# Text block
Scottish actress (born 1956)

Phyllis Logan (born 11 January 1956) is a Scottish actress, widely known for her roles as Lady Jane Felsham in Lovejoy (1986–1993) and Mrs Hughes in Downton Abbey (2010–2015). She won the BAFTA Award for Most Promising Newcomer for the 1983 film Another Time, Another Place and was nominated for BAFTA Award for Best Actress in a Leading Role for the same film. Her other film appearances include Secrets & Lies (1996), Shooting Fish (1997), Downton Abbey (2019) and Misbehaviour (2020).

==Early life and education==
Logan was born in Paisley, Renfrewshire, and grew up nearby Johnstone. Her father, David, was a Rolls-Royce engineer and a trade-union leader and became the secretary of his local branch of the AUEW (Amalgamated Union of Engineering Workers). Logan is the youngest in her family and has a brother and a sister. Her father died at the age of 59 while she was at drama school.

Logan was educated at Johnstone High School. She studied at the Royal Scottish Academy of Music and Drama in Glasgow and graduated with the James Bridie gold medal in 1977.

==Career==
After graduation Logan joined the Dundee Repertory Theatre. She left in 1979 to work on stage in Edinburgh. She also worked regularly on Scottish television. On the BBC Scotland production The White Bird Passes, she first met writer-director Michael Radford. For his first feature film, Another Time, Another Place (1983), he cast Logan in the leading role of Janie, for which she won a Gold Award for Best Actress at the Taormina Film Festival and the Evening Standard Award for Best Actress in 1983 and the BAFTA Award for Most Promising Newcomer to Leading Film Roles in 1984. She was also nominated for the BAFTA Award for Best Actress in a Leading Role.

Before her success in Downton Abbey, in which she played the housekeeper Mrs Hughes, Logan was widely known for the role of Lady Jane Felsham, co-starring with Ian McShane, for eight years in nearly fifty episodes of Lovejoy, a comedy-drama for television.

Her character in Downton Abbey, Mrs Hughes, was voted the best Downton Abbey character of all time in a poll conducted by RadioTimes.com (the official website of Radio Times).

# Directions
Pull out the passage of the Phyllis Logan text from "Phyllis Logan (born" up to and including "at drama school.", copying it word for word.

# Data for analysis
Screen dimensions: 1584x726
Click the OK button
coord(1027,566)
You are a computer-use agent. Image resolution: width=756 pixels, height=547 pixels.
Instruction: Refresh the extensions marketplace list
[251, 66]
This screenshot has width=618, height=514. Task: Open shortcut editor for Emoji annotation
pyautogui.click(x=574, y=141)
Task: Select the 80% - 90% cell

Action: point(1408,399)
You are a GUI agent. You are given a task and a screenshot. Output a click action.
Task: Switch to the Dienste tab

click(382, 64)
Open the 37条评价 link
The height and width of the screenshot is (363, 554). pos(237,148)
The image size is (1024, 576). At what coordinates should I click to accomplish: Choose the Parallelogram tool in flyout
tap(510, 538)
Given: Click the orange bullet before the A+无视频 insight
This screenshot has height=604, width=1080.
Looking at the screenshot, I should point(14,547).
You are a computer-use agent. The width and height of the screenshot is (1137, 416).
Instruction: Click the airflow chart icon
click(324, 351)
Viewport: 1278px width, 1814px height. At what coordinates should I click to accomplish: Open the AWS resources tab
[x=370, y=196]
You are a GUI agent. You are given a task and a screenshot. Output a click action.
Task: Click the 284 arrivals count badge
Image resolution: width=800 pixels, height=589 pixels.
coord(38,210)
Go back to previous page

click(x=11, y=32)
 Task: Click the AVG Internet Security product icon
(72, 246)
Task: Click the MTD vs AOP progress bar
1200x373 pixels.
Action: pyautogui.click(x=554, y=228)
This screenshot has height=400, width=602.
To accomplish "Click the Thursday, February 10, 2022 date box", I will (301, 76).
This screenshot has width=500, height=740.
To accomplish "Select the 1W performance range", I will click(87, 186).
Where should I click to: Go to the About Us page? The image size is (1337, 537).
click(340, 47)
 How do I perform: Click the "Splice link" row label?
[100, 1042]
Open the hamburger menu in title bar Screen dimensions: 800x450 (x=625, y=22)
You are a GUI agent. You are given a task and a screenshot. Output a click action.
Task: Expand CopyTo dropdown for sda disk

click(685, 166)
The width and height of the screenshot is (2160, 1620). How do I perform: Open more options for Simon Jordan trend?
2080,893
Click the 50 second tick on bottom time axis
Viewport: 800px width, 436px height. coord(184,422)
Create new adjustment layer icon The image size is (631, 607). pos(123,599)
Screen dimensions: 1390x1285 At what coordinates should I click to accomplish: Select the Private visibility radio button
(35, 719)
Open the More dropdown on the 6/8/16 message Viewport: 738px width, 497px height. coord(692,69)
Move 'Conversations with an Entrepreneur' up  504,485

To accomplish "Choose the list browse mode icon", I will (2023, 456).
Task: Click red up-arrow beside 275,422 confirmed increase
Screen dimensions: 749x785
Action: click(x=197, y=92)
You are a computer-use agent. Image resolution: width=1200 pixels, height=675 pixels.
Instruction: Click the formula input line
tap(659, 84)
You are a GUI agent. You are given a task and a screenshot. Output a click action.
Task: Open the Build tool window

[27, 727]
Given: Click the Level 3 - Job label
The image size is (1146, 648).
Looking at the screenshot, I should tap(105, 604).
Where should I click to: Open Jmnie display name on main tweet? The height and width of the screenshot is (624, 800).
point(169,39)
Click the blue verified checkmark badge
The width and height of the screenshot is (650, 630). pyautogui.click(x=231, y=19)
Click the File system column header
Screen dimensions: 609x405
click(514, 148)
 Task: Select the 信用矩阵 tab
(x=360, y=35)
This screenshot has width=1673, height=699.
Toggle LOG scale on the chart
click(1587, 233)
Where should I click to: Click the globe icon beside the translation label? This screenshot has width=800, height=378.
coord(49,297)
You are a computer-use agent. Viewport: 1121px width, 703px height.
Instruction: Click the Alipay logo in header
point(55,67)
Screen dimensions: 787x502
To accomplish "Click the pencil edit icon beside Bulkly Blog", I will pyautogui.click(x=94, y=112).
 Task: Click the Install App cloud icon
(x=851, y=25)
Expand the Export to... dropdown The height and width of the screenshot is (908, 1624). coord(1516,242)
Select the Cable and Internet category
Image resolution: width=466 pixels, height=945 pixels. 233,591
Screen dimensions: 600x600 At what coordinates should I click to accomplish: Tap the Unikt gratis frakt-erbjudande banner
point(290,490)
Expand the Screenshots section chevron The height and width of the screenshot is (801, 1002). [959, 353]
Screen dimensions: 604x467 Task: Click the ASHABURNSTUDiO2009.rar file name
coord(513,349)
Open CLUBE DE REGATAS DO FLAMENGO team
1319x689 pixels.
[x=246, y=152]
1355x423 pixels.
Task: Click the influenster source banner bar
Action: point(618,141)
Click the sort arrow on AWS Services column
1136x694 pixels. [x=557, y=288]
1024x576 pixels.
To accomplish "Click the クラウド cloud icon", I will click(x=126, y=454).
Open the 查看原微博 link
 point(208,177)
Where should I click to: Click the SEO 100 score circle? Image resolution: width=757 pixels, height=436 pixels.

# Your response
Phyllis Logan (born 11 January 1956) is a Scottish actress, widely known for her roles as Lady Jane Felsham in Lovejoy (1986–1993) and Mrs Hughes in Downton Abbey (2010–2015). She won the BAFTA Award for Most Promising Newcomer for the 1983 film Another Time, Another Place and was nominated for BAFTA Award for Best Actress in a Leading Role for the same film. Her other film appearances include Secrets & Lies (1996), Shooting Fish (1997), Downton Abbey (2019) and Misbehaviour (2020).

==Early life and education==
Logan was born in Paisley, Renfrewshire, and grew up nearby Johnstone. Her father, David, was a Rolls-Royce engineer and a trade-union leader and became the secretary of his local branch of the AUEW (Amalgamated Union of Engineering Workers). Logan is the youngest in her family and has a brother and a sister. Her father died at the age of 59 while she was at drama school.